The effect of shear rate on aggregate size distribution and structure at steady state: a comparison between a Taylor–Couette reactor and a mixing tank

The paper deals with the dependence of aggregate properties on the shear rate (G) at steady state. Aggregation of natural raw water and ferric sulphate was carried out in a laboratory Taylor–Couette reactor (TC) and continuous flow mixing tank (MT) with a paddle stirrer. Shear rates in the range of 20–350 s⁻¹ were used. Methods of image and fractal analyses were used to determine the aggregate size and structure, respectively. It was found that the aggregate size decreased with increasing shear rate. There was a small difference in sizes of aggregates formed in TC and MT at G < 150 s⁻¹, but at higher shear rates, almost no difference between TC and MT was observed.

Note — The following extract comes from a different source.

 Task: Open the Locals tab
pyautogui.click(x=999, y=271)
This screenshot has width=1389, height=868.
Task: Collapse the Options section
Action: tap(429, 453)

The D₂ fractal dimension increased with increasing shear rate indicating that aggregates became less porous and more compact. Moreover, a very close match in D₂ values was attained for both mixing devices. The D_pf fractal dimension decreased with increasing shear rate meaning that aggregates were more regular at higher shear rates, but jagged on the surface with irregular shape at lower shear rates. In contrast to D₂, aggregates formed in MT were much more irregular (jagged) than those formed in TC.